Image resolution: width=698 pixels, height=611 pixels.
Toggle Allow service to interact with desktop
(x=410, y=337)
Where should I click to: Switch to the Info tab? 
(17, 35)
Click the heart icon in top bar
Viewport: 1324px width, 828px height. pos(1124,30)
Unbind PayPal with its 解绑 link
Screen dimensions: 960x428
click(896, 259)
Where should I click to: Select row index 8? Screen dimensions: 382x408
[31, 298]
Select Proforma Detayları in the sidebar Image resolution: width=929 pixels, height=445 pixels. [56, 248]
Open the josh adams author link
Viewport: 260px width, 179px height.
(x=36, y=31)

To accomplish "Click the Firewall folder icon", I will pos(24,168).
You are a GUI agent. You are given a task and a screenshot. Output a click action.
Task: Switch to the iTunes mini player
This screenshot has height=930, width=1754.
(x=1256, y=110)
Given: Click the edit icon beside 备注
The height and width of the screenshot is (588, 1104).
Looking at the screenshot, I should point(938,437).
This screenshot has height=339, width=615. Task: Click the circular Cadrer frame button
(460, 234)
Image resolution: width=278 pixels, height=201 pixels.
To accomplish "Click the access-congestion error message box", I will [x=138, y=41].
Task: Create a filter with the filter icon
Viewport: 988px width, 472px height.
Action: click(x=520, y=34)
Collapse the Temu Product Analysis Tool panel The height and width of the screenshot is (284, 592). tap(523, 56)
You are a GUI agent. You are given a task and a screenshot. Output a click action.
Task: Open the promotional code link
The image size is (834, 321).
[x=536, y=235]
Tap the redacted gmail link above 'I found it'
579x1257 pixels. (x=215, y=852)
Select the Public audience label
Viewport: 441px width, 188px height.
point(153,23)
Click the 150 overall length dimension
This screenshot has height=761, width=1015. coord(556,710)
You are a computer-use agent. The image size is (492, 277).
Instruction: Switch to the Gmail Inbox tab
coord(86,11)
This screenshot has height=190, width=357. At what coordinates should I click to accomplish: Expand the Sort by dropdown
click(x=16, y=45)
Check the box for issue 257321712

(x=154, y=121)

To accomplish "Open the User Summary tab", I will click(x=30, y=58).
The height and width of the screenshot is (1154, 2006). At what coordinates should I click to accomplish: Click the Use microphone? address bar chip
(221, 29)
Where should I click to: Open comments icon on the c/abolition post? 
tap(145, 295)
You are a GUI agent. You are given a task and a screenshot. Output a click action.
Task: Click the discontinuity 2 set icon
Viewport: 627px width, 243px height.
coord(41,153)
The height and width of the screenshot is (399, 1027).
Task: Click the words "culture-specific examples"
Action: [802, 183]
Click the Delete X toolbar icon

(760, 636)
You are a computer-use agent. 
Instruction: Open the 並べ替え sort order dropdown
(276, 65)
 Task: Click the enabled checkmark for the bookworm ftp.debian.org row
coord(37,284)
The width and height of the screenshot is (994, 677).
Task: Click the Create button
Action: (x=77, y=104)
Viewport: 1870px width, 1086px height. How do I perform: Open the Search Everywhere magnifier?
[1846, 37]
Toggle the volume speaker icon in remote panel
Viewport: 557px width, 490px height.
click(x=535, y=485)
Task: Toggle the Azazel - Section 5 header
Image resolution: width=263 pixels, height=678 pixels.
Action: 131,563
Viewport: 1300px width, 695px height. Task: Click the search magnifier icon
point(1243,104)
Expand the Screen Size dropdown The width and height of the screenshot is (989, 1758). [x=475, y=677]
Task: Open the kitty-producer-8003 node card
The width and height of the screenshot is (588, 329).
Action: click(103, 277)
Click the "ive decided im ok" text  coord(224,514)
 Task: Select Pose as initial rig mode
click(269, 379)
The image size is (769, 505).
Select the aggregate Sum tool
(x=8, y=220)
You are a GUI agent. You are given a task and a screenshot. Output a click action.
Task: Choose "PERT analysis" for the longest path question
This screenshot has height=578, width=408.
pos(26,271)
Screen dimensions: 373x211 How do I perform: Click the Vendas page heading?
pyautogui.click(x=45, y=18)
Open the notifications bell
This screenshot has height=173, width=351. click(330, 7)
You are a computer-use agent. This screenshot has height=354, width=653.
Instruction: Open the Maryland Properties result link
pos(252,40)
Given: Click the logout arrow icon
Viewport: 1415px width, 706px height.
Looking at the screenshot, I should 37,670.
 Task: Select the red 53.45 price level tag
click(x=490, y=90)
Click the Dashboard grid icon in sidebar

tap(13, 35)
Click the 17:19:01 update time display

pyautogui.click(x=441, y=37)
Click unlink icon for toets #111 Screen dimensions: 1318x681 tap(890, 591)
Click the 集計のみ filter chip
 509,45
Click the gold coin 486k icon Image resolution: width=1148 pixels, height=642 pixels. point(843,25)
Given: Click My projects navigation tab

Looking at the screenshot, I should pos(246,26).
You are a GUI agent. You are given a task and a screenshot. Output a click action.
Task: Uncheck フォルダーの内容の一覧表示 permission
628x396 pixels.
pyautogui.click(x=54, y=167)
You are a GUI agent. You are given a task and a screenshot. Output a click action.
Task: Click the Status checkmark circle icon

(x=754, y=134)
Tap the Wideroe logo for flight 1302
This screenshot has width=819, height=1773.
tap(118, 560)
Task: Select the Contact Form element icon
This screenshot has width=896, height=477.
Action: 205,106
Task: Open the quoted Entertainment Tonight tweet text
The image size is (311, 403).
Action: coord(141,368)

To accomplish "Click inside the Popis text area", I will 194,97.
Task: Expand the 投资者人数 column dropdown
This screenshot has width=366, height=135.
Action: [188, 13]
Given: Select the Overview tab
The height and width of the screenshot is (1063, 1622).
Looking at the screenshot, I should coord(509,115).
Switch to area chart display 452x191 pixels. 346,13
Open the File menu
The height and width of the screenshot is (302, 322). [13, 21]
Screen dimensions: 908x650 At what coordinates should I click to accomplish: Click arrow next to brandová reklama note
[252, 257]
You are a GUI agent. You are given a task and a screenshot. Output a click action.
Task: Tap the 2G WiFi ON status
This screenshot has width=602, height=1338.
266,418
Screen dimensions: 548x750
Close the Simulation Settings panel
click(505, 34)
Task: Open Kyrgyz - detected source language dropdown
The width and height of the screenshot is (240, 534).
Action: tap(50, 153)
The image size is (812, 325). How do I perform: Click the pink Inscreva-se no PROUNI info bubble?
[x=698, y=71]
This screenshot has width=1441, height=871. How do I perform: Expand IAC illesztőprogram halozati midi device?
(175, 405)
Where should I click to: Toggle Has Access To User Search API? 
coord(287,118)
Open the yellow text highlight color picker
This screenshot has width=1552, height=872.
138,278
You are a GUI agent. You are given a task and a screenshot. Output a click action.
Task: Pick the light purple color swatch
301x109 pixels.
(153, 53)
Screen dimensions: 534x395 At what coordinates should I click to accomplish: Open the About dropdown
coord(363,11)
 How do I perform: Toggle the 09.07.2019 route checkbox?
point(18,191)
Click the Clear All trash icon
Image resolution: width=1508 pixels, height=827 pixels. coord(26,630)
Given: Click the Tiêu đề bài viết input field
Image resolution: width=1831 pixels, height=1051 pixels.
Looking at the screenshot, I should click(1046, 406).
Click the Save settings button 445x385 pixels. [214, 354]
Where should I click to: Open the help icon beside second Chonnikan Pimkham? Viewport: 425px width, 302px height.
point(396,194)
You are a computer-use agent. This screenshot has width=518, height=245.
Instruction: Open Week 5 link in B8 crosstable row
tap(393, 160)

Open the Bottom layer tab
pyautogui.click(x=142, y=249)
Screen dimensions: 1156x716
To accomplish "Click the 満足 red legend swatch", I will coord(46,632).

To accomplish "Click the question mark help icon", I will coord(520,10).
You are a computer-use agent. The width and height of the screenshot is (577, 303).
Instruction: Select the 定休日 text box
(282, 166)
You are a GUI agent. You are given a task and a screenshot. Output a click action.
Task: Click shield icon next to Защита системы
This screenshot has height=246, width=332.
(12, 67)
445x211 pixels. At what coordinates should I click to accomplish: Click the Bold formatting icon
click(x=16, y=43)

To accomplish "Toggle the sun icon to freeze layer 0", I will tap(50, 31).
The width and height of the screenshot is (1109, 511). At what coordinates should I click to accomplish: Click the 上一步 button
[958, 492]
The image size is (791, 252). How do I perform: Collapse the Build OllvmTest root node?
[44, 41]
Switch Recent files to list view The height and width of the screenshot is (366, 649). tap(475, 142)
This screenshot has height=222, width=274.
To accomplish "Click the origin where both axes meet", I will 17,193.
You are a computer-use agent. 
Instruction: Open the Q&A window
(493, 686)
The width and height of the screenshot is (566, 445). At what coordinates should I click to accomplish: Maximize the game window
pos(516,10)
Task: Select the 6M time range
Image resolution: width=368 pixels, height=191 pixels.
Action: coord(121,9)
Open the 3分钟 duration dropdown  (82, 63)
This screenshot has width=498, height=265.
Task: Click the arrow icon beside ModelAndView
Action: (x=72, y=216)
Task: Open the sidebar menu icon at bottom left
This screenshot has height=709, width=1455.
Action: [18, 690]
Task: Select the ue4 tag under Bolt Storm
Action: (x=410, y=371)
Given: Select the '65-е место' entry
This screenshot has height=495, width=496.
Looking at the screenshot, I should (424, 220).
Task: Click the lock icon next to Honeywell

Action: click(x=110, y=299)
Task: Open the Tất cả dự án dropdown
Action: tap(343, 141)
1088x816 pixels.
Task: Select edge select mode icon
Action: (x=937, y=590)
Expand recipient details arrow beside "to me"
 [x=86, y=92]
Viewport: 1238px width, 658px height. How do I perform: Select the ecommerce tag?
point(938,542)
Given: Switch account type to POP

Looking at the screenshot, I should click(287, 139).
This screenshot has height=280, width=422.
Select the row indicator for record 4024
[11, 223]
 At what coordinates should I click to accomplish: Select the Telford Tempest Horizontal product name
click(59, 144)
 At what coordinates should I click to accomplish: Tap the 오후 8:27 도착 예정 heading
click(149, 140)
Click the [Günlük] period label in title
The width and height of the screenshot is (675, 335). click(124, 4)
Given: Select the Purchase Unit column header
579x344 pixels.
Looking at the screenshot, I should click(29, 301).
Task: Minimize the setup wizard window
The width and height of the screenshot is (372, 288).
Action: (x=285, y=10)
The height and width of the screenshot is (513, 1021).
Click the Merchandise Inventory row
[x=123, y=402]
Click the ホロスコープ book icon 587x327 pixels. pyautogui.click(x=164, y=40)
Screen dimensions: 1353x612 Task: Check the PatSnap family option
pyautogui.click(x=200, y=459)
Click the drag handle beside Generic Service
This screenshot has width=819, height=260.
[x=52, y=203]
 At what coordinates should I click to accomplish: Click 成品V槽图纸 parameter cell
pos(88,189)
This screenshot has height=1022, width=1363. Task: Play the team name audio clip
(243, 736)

_WHAT IS NEEDED_
In the listing, start with the line containing "Where should I click to: Open the" and go on through the line containing "I will coord(46,632).". Rewrite only those lines, swapping "Bottom layer" for "Top layer" and leaving everything else unchanged.

_OUTPUT FOR THIS TASK_
Where should I click to: Open the help icon beside second Chonnikan Pimkham? Viewport: 425px width, 302px height.
point(396,194)
You are a computer-use agent. This screenshot has width=518, height=245.
Instruction: Open Week 5 link in B8 crosstable row
tap(393, 160)

Open the Top layer tab
pyautogui.click(x=142, y=249)
Screen dimensions: 1156x716
To accomplish "Click the 満足 red legend swatch", I will coord(46,632).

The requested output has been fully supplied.